◆ Your instructions ◆
Every entry needs to be repeated exactly, with nothing left out.

Data provided START

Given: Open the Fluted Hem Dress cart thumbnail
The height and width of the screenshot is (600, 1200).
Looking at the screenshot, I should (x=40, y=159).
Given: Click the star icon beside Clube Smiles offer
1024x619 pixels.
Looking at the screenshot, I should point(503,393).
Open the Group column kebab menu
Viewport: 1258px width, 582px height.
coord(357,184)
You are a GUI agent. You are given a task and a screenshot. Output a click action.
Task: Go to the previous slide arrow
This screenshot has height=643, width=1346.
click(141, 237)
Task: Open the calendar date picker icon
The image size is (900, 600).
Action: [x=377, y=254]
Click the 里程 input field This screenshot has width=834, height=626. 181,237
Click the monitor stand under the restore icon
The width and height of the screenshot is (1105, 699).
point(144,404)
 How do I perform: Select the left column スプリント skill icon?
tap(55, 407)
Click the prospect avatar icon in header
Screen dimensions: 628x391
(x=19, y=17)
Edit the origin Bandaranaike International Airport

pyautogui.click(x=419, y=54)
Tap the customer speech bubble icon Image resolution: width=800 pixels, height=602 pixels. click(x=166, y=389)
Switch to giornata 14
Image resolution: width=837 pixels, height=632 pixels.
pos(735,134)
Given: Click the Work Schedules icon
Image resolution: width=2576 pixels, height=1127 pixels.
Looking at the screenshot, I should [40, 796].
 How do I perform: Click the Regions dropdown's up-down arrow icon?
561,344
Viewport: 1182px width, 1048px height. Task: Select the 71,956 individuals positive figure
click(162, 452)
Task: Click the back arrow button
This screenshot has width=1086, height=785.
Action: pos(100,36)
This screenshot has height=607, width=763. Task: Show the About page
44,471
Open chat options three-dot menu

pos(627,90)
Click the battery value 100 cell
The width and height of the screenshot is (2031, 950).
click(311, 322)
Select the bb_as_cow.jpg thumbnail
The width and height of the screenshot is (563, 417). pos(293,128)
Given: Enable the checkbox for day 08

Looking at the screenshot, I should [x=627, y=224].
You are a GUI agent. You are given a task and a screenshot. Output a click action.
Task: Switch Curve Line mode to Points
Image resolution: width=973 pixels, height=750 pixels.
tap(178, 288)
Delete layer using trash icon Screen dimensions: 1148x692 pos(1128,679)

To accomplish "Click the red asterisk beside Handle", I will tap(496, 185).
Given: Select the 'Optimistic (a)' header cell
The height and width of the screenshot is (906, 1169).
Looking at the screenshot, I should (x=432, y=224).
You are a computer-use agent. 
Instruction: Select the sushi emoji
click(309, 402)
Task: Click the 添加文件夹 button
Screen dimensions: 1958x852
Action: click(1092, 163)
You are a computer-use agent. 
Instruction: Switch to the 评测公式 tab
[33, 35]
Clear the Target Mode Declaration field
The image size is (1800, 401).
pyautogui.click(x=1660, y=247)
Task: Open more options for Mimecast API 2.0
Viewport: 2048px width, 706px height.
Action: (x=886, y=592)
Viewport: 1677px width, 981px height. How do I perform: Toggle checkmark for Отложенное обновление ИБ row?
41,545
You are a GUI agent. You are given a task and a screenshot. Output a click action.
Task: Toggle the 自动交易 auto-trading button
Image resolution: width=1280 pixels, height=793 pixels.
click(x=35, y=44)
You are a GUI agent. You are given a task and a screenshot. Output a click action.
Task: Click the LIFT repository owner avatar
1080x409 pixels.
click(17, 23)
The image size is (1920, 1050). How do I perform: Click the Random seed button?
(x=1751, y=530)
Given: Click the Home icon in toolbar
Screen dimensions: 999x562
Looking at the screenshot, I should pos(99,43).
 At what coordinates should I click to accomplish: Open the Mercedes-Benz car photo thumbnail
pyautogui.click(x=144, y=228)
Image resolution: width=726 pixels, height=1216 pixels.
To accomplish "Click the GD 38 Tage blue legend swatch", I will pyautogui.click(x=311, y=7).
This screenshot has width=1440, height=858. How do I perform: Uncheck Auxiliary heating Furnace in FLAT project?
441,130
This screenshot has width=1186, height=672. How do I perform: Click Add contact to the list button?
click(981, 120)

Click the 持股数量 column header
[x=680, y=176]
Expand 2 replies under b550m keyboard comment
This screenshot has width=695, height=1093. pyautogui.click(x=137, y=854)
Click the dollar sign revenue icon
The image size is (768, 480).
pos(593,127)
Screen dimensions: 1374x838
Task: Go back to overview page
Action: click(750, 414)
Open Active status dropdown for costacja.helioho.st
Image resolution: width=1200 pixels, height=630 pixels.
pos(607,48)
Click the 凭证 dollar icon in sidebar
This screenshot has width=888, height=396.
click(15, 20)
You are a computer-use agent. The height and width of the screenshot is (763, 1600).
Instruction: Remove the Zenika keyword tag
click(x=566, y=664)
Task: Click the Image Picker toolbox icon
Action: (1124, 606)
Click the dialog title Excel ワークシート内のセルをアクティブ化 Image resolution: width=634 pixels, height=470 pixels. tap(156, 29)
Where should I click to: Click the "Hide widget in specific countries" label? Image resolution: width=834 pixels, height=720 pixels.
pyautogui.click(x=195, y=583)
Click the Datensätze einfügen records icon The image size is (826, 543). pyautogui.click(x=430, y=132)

Data provided END

◆ Solution to this problem ◆
Given: Open the Fluted Hem Dress cart thumbnail
The height and width of the screenshot is (600, 1200).
Looking at the screenshot, I should (x=40, y=159).
Given: Click the star icon beside Clube Smiles offer
1024x619 pixels.
Looking at the screenshot, I should point(503,393).
Open the Group column kebab menu
Viewport: 1258px width, 582px height.
coord(357,184)
You are a GUI agent. You are given a task and a screenshot. Output a click action.
Task: Go to the previous slide arrow
This screenshot has height=643, width=1346.
click(141, 237)
Task: Open the calendar date picker icon
The image size is (900, 600).
Action: [x=377, y=254]
Click the 里程 input field This screenshot has width=834, height=626. 181,237
Click the monitor stand under the restore icon
The width and height of the screenshot is (1105, 699).
point(144,404)
 How do I perform: Select the left column スプリント skill icon?
tap(55, 407)
Click the prospect avatar icon in header
Screen dimensions: 628x391
(x=19, y=17)
Edit the origin Bandaranaike International Airport

pyautogui.click(x=419, y=54)
Tap the customer speech bubble icon Image resolution: width=800 pixels, height=602 pixels. click(x=166, y=389)
Switch to giornata 14
Image resolution: width=837 pixels, height=632 pixels.
pos(735,134)
Given: Click the Work Schedules icon
Image resolution: width=2576 pixels, height=1127 pixels.
Looking at the screenshot, I should [40, 796].
 How do I perform: Click the Regions dropdown's up-down arrow icon?
561,344
Viewport: 1182px width, 1048px height. Task: Select the 71,956 individuals positive figure
click(162, 452)
Task: Click the back arrow button
This screenshot has width=1086, height=785.
Action: pos(100,36)
This screenshot has height=607, width=763. Task: Show the About page
44,471
Open chat options three-dot menu

pos(627,90)
Click the battery value 100 cell
The width and height of the screenshot is (2031, 950).
click(311, 322)
Select the bb_as_cow.jpg thumbnail
The width and height of the screenshot is (563, 417). pos(293,128)
Given: Enable the checkbox for day 08

Looking at the screenshot, I should [x=627, y=224].
You are a GUI agent. You are given a task and a screenshot. Output a click action.
Task: Switch Curve Line mode to Points
Image resolution: width=973 pixels, height=750 pixels.
tap(178, 288)
Delete layer using trash icon Screen dimensions: 1148x692 pos(1128,679)

To accomplish "Click the red asterisk beside Handle", I will tap(496, 185).
Given: Select the 'Optimistic (a)' header cell
The height and width of the screenshot is (906, 1169).
Looking at the screenshot, I should (x=432, y=224).
You are a computer-use agent. 
Instruction: Select the sushi emoji
click(309, 402)
Task: Click the 添加文件夹 button
Screen dimensions: 1958x852
Action: click(1092, 163)
You are a computer-use agent. 
Instruction: Switch to the 评测公式 tab
[33, 35]
Clear the Target Mode Declaration field
The image size is (1800, 401).
pyautogui.click(x=1660, y=247)
Task: Open more options for Mimecast API 2.0
Viewport: 2048px width, 706px height.
Action: (x=886, y=592)
Viewport: 1677px width, 981px height. How do I perform: Toggle checkmark for Отложенное обновление ИБ row?
41,545
You are a GUI agent. You are given a task and a screenshot. Output a click action.
Task: Toggle the 自动交易 auto-trading button
Image resolution: width=1280 pixels, height=793 pixels.
click(x=35, y=44)
You are a GUI agent. You are given a task and a screenshot. Output a click action.
Task: Click the LIFT repository owner avatar
1080x409 pixels.
click(17, 23)
The image size is (1920, 1050). How do I perform: Click the Random seed button?
(x=1751, y=530)
Given: Click the Home icon in toolbar
Screen dimensions: 999x562
Looking at the screenshot, I should pos(99,43).
 At what coordinates should I click to accomplish: Open the Mercedes-Benz car photo thumbnail
pyautogui.click(x=144, y=228)
Image resolution: width=726 pixels, height=1216 pixels.
To accomplish "Click the GD 38 Tage blue legend swatch", I will pyautogui.click(x=311, y=7).
This screenshot has width=1440, height=858. How do I perform: Uncheck Auxiliary heating Furnace in FLAT project?
441,130
This screenshot has width=1186, height=672. How do I perform: Click Add contact to the list button?
click(981, 120)

Click the 持股数量 column header
[x=680, y=176]
Expand 2 replies under b550m keyboard comment
This screenshot has width=695, height=1093. pyautogui.click(x=137, y=854)
Click the dollar sign revenue icon
The image size is (768, 480).
pos(593,127)
Screen dimensions: 1374x838
Task: Go back to overview page
Action: click(750, 414)
Open Active status dropdown for costacja.helioho.st
Image resolution: width=1200 pixels, height=630 pixels.
pos(607,48)
Click the 凭证 dollar icon in sidebar
This screenshot has width=888, height=396.
click(15, 20)
You are a computer-use agent. The height and width of the screenshot is (763, 1600).
Instruction: Remove the Zenika keyword tag
click(x=566, y=664)
Task: Click the Image Picker toolbox icon
Action: (1124, 606)
Click the dialog title Excel ワークシート内のセルをアクティブ化 Image resolution: width=634 pixels, height=470 pixels. tap(156, 29)
Where should I click to: Click the "Hide widget in specific countries" label? Image resolution: width=834 pixels, height=720 pixels.
pyautogui.click(x=195, y=583)
Click the Datensätze einfügen records icon The image size is (826, 543). pyautogui.click(x=430, y=132)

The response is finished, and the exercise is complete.